> WHAT YOU ARE ASKED TO DO: At the line with "我是余家倫 (102, 447)", start repeating the data, and continue line by line through the final line, exactly.

----

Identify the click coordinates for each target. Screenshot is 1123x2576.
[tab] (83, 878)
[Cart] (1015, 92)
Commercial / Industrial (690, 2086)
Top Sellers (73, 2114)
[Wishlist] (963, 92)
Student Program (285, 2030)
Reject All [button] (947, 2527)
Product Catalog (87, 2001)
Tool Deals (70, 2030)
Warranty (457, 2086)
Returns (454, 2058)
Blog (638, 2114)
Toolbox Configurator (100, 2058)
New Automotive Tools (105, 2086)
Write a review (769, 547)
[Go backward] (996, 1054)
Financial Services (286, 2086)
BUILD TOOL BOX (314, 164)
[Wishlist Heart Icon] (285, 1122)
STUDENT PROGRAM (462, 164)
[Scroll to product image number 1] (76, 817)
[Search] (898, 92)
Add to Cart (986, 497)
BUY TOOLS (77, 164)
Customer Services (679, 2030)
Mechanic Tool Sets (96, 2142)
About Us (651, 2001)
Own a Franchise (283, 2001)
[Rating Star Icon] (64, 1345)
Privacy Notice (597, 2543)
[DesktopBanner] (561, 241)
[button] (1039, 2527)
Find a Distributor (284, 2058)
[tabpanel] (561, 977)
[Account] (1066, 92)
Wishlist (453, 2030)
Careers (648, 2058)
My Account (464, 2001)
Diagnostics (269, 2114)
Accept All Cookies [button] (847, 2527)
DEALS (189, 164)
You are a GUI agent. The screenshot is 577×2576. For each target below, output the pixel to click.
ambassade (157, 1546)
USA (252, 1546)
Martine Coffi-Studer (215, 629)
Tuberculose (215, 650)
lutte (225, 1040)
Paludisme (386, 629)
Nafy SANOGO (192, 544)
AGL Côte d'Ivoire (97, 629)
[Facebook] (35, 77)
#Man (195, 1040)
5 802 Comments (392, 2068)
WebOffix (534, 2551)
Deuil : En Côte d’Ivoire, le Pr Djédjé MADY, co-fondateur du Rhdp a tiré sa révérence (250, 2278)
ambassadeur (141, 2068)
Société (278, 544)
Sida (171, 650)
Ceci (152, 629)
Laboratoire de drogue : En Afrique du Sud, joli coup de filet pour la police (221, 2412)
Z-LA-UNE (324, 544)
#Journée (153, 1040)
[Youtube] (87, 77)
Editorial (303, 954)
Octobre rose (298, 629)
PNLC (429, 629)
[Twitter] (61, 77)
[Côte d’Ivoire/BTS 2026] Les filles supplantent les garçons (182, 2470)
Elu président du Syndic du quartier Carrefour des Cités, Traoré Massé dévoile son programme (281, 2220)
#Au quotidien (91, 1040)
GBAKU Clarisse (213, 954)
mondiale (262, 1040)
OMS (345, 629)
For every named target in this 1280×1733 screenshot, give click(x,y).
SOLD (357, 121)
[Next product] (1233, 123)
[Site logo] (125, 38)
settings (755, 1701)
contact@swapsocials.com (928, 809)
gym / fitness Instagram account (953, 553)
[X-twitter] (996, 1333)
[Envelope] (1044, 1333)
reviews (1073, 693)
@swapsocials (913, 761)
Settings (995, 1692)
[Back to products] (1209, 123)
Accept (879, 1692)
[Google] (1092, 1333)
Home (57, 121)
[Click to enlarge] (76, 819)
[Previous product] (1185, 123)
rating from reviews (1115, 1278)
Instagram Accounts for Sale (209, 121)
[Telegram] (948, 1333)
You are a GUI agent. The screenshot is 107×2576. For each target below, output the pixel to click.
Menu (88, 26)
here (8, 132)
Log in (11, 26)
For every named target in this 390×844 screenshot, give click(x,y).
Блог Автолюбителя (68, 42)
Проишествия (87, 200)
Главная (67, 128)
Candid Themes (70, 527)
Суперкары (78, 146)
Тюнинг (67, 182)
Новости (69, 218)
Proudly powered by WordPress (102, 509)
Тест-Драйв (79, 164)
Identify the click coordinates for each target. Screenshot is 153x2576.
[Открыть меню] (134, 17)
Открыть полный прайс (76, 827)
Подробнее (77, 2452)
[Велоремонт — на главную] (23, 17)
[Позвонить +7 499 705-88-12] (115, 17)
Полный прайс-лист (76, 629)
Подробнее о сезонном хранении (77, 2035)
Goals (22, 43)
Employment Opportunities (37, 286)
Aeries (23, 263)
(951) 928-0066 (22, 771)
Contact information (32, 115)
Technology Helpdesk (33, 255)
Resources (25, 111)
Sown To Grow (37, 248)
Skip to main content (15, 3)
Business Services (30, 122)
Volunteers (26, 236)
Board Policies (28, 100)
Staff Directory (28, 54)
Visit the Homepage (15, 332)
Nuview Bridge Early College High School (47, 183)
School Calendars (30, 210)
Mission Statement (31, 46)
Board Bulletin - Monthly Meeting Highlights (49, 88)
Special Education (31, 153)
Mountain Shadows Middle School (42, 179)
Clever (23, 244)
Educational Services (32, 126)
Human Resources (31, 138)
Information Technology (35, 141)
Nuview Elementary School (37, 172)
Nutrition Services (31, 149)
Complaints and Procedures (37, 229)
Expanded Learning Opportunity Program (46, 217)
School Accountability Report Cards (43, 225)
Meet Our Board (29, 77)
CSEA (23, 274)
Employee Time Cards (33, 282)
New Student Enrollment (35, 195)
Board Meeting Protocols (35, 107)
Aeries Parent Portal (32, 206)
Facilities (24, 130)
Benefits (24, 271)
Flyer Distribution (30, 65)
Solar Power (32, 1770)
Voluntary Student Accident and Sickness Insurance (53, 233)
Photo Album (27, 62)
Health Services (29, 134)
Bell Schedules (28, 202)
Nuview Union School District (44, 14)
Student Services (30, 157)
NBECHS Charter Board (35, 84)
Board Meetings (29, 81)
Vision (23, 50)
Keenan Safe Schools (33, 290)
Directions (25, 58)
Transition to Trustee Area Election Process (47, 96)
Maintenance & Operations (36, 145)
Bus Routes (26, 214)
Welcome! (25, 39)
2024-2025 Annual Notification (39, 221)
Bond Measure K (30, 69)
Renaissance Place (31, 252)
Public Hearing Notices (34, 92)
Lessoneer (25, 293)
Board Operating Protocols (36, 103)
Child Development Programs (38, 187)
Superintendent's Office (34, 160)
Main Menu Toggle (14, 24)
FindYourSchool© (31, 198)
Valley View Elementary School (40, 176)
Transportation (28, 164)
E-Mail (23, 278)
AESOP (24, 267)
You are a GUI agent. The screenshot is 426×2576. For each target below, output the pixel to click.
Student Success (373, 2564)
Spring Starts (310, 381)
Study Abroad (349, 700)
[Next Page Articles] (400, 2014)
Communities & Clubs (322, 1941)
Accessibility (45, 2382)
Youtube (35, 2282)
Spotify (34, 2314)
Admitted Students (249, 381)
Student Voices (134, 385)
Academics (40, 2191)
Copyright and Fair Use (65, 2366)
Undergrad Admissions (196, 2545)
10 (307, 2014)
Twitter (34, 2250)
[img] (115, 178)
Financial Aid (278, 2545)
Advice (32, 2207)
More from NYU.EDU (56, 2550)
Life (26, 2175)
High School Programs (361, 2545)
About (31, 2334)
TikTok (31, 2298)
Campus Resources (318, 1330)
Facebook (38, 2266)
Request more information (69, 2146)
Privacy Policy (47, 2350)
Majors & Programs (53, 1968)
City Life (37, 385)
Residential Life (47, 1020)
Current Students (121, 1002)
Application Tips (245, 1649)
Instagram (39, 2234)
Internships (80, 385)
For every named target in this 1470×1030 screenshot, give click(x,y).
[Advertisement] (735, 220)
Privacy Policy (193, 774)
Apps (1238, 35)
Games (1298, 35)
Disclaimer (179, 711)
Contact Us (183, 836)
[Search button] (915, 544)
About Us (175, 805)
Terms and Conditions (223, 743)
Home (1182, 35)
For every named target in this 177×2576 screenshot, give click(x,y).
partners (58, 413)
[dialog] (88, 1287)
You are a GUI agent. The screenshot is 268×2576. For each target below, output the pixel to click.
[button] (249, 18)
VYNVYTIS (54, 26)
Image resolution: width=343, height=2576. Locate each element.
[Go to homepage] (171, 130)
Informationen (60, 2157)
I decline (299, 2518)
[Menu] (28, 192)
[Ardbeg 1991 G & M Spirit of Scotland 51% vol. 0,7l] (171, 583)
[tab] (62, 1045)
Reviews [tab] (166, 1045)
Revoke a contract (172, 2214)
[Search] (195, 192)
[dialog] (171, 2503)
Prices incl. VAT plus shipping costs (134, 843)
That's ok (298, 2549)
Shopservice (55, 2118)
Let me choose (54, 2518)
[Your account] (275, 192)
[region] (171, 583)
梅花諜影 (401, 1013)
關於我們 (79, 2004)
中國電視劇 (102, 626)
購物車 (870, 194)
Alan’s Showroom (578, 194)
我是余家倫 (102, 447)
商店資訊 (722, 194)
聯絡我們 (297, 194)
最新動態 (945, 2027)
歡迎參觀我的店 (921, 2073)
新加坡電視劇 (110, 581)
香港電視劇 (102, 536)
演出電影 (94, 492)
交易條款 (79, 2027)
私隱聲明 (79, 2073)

----

> FINISHED TASK:
我是余家倫 (102, 447)
商店資訊 (722, 194)
聯絡我們 (297, 194)
最新動態 (945, 2027)
歡迎參觀我的店 (921, 2073)
新加坡電視劇 (110, 581)
香港電視劇 (102, 536)
演出電影 (94, 492)
交易條款 (79, 2027)
私隱聲明 (79, 2073)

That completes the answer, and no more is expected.